Büyüdün Artık!...
“Büyüme” ve “kalkınma” kavramları bir arada kullanıldığında; sanki aynı anlamdaymış veya aynı şeyi açıklıyormuş gibi algılanır…
Halbuki her ikisinin de birbirinden farklı manaları vardır…
Sözgelimi ekonomik büyüme, bir ülkenin belli bir zaman dilimi içindeki toplam üretiminden kaynaklı gayri safi milli gelir artışını ifade eder…
Bu artış, bir önceki döneme göre ne ölçüde daha fazla mal ve hizmet üretimi yapıldığının da bir göstergesidir…
Tespit edilen rakamı ülke nüfusuna böldüğünüzde, kişi başına düşen milli gelire ulaşır; ülkenizin diğer ülkelere göre zengin mi, yoksa fakir mi olduğunu da net bir şekilde öğrenirsiniz…
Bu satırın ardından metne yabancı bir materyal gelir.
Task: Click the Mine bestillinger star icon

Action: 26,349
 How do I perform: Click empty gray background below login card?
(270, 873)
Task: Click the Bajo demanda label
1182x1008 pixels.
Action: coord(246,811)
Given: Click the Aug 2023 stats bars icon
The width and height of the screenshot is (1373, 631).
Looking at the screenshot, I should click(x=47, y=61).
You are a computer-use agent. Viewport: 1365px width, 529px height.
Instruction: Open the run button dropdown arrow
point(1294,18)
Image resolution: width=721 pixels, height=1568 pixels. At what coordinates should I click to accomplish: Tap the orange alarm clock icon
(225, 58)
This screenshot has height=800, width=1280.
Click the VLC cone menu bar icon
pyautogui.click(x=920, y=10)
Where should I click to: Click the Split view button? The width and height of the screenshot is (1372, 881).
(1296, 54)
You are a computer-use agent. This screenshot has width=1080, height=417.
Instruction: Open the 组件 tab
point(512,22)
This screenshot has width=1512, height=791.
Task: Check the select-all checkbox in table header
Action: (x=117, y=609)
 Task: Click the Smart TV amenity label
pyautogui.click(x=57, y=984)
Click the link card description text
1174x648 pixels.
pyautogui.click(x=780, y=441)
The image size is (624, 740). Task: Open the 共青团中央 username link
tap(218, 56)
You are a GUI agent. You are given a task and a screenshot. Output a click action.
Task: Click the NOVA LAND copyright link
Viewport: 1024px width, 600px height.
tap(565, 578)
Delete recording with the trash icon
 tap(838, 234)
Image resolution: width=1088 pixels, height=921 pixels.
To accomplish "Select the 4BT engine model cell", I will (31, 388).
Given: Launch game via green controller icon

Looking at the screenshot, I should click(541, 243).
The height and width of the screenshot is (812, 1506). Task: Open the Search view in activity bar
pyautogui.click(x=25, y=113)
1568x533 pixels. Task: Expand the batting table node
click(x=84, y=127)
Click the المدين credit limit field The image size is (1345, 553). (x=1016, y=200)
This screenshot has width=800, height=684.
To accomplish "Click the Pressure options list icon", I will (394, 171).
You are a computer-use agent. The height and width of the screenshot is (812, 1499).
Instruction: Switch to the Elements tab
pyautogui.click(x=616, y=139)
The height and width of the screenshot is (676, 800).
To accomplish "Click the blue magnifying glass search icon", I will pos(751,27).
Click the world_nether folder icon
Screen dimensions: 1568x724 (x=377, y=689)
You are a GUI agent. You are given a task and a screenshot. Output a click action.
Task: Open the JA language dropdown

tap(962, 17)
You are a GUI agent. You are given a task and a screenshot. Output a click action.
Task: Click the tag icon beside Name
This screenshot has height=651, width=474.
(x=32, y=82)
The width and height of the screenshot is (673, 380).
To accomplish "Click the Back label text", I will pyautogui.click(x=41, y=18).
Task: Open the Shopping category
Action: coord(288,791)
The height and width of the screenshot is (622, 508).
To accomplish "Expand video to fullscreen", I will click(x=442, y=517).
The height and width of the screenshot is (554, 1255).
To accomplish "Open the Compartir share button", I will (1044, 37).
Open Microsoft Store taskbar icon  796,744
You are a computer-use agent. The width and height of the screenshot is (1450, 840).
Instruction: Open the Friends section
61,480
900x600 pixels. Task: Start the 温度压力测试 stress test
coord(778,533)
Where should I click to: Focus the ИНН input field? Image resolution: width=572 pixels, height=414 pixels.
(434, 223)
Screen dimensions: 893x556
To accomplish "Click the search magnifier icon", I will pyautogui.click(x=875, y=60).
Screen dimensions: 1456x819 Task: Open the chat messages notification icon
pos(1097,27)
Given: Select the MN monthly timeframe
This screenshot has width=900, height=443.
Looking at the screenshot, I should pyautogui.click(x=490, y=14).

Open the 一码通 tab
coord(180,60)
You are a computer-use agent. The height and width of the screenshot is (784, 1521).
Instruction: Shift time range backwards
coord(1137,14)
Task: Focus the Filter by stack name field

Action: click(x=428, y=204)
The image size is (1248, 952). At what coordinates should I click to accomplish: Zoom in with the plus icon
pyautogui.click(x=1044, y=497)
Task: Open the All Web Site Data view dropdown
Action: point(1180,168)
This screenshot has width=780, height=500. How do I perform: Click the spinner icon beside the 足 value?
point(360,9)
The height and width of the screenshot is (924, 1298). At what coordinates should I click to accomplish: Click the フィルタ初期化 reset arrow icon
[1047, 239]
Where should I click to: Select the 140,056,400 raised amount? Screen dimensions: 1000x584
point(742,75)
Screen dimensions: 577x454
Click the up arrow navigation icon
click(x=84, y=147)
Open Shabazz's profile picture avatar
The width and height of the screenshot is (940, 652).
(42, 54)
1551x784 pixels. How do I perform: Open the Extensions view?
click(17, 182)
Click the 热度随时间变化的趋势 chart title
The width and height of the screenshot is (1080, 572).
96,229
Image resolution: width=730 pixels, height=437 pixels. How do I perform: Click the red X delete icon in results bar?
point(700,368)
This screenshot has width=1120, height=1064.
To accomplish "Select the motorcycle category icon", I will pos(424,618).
Hazine ve Maliye Bakanımız geçen hafta yaptığı açıklamada, yıllık milli gelirimizin 1 trilyon 158 milyar dolara ulaştığını söyledi…
Hem de faizin ve enflasyonun ortalıkta cirit attığı böyle bir kriz döneminde!...
Önemli midir? Elbette önemlidir…
Çünkü söylediği rakamı 84 milyonluk ülke nüfusuna böldüğümüzde, kişi başına düşen yıllık gelirin 13 bin 786 dolar ettiğini görürüz…
Yani Türk parasıyla ifade edersek, yediden yetmişe her bir vatandaşımızın payına yıllık 442 bin, aylık olarak da 37 bin lira düşüyor demek!…
Maliye Bakanının açıkladığı rakam, Türkiye’nin aslında hiç de fakir bir ülke olmadığını gösteriyor!..
Eğer bu rakamlar yanlış değilse; şu anda dört kişilik bir ailenin aylık 148 bin lira milli gelir ortalaması var…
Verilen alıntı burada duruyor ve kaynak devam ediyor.